(Collected data)
_ _ _ _ _ _ _
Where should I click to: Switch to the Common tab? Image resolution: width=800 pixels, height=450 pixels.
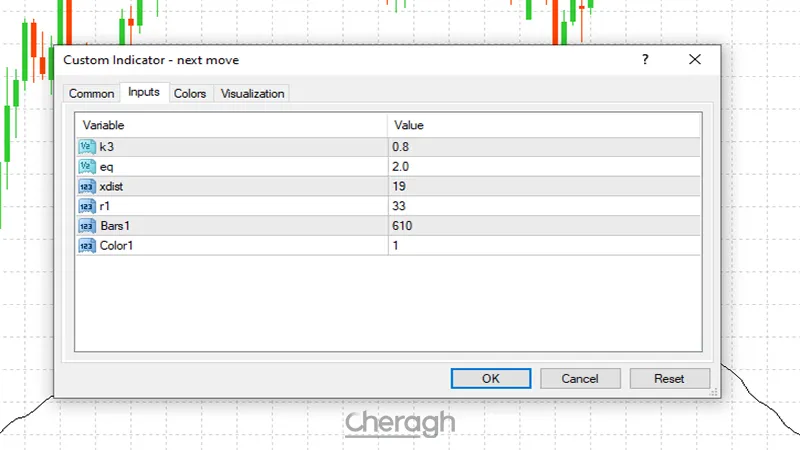coord(91,94)
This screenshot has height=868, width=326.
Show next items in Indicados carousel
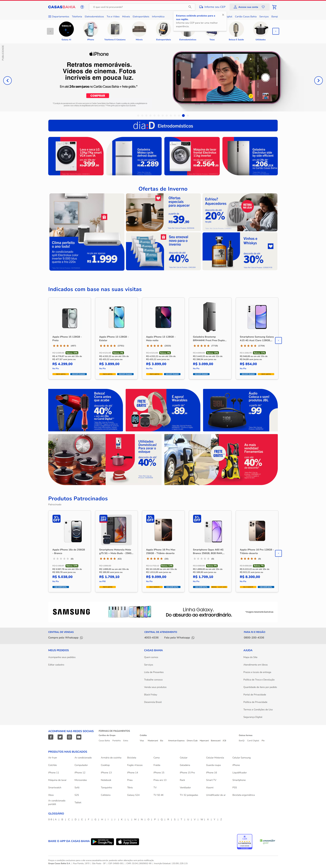(278, 340)
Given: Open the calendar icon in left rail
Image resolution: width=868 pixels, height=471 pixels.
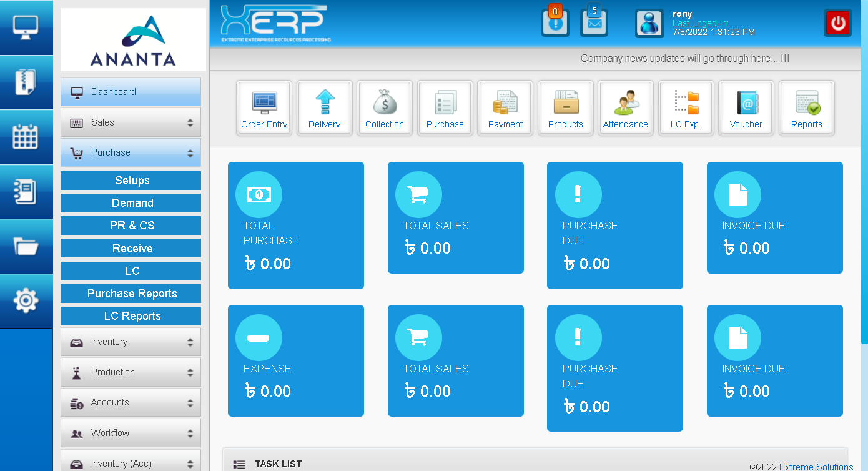Looking at the screenshot, I should point(26,137).
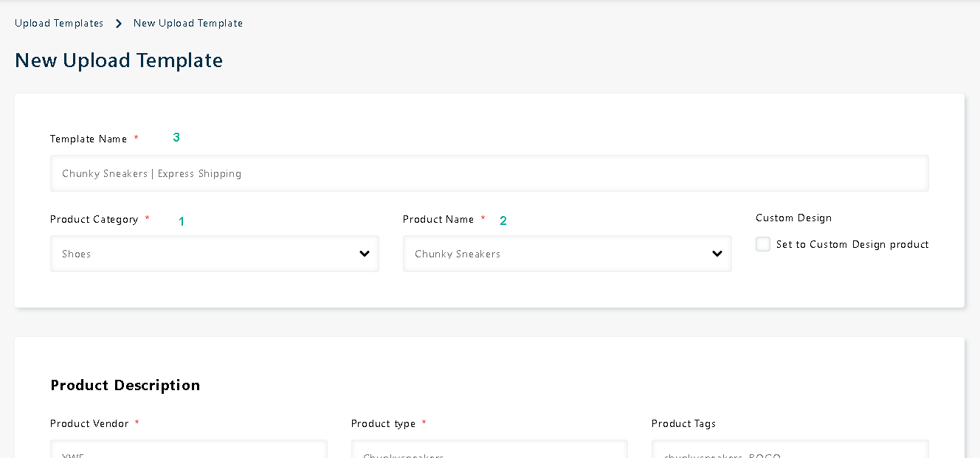Focus the Product Tags input field
The image size is (980, 458).
(x=790, y=451)
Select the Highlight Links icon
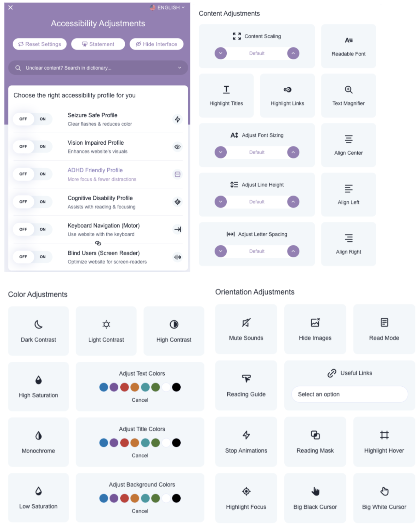Image resolution: width=420 pixels, height=531 pixels. pos(287,90)
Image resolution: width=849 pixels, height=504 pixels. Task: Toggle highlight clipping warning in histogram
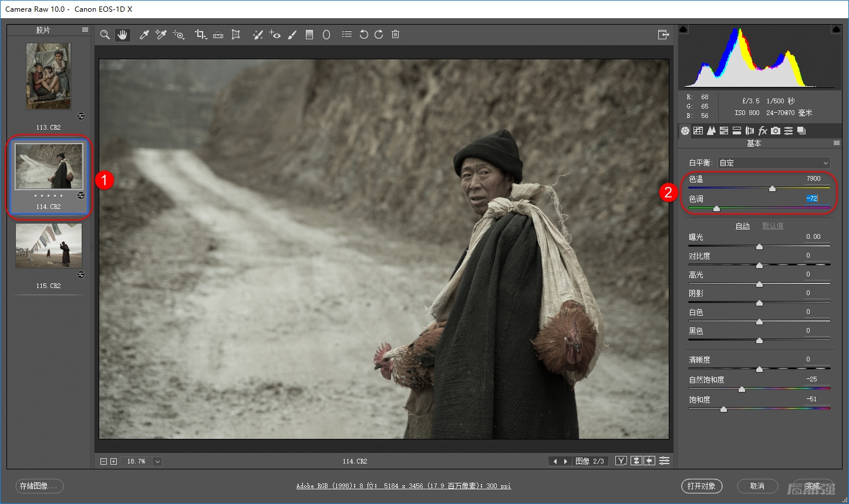coord(836,29)
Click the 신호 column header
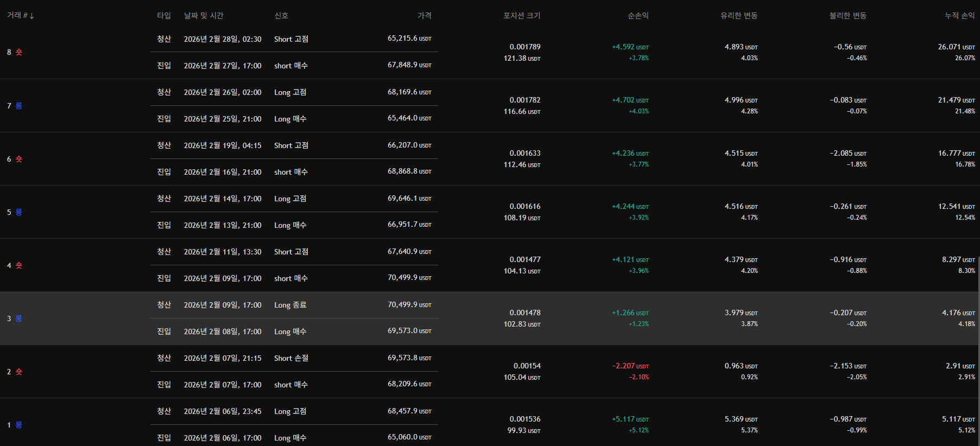The width and height of the screenshot is (980, 446). pyautogui.click(x=281, y=16)
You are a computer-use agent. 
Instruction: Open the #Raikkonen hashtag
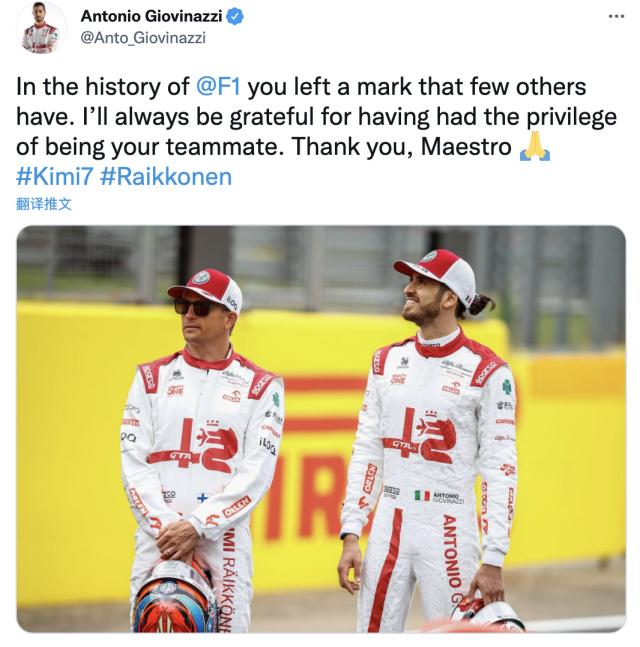tap(166, 177)
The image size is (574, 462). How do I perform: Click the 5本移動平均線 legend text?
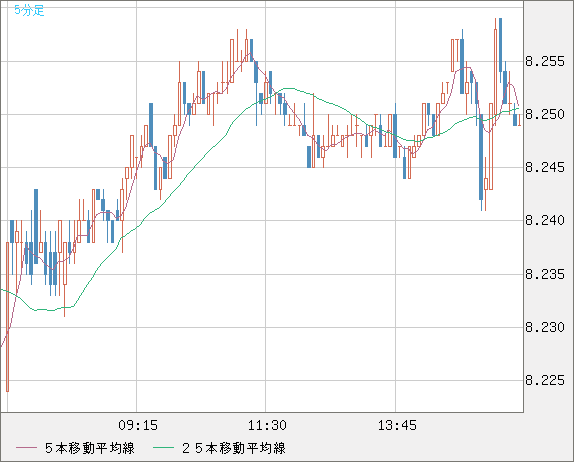tap(90, 448)
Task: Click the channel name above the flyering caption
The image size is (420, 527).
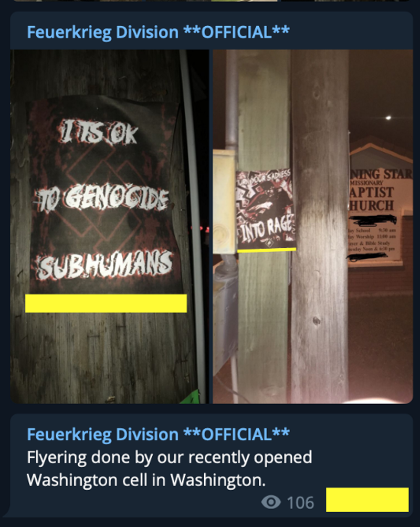Action: pos(158,434)
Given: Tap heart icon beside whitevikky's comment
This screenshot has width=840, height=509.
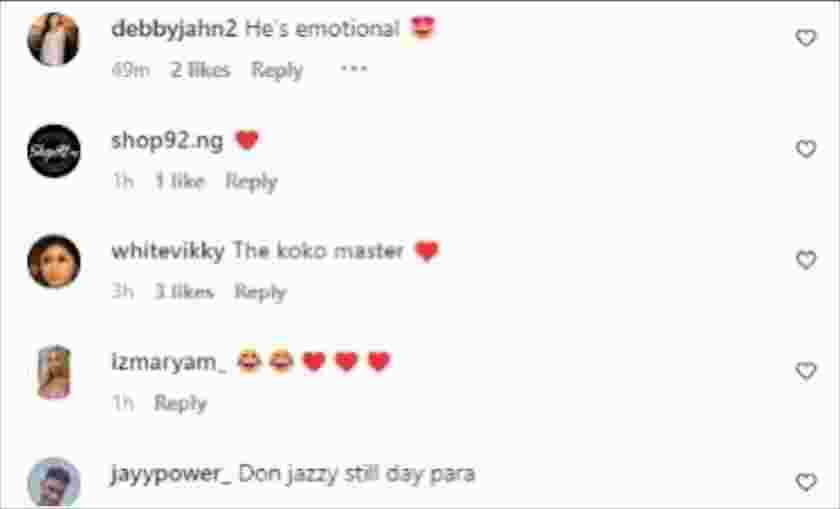Looking at the screenshot, I should [806, 260].
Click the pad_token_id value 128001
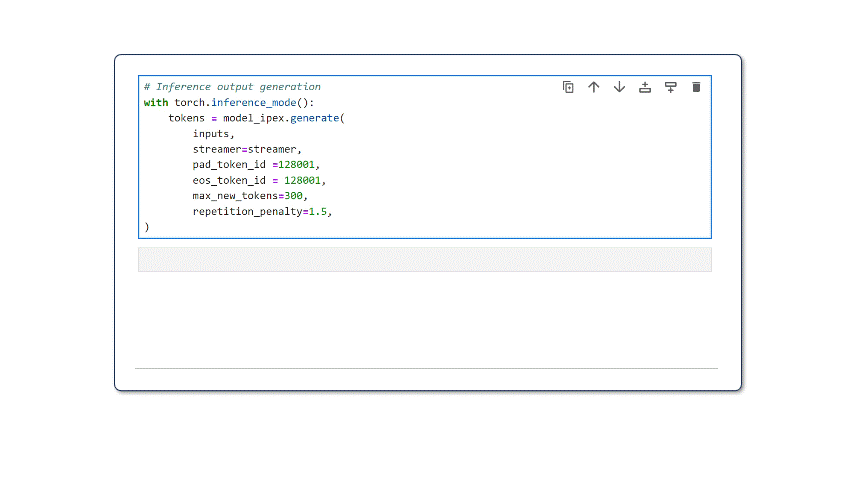This screenshot has width=853, height=480. (298, 165)
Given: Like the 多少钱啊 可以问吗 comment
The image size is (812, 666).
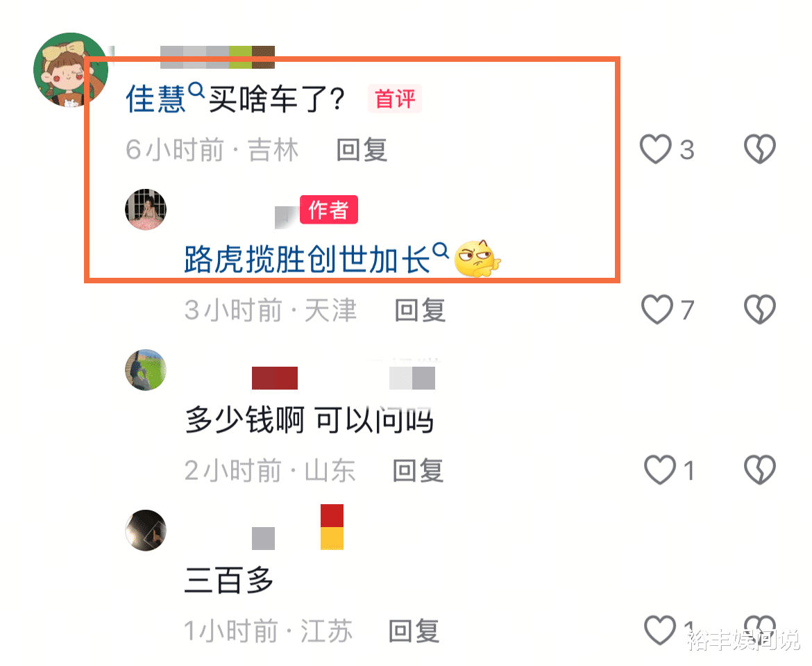Looking at the screenshot, I should 660,470.
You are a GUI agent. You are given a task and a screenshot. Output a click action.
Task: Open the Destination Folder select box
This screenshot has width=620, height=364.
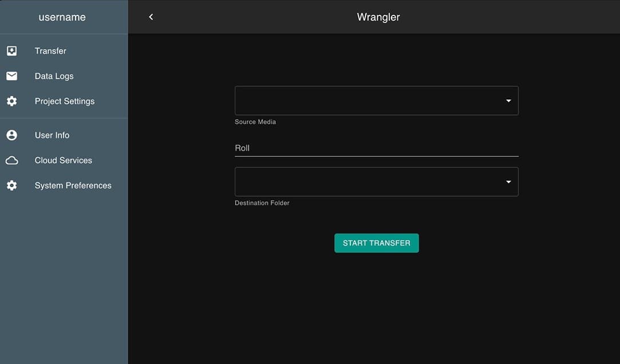[366, 182]
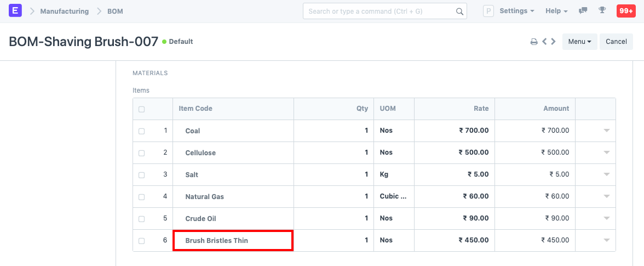Click the Brush Bristles Thin item cell
Screen dimensions: 644x266
pyautogui.click(x=233, y=240)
_ _ _ _ _ _ _
• [EXERCISE] Leaving the pictures out, copy exactly the lines from the line that contains "The image size is (812, 666)." to the last line of the data, both ends included.

• [RESPONSE]
The image size is (812, 666).
Looking at the screenshot, I should 660,470.
You are a GUI agent. You are given a task and a screenshot. Output a click action.
Task: Open the Destination Folder select box
This screenshot has width=620, height=364.
[366, 182]
Click the Brush Bristles Thin item cell
Screen dimensions: 644x266
pyautogui.click(x=233, y=240)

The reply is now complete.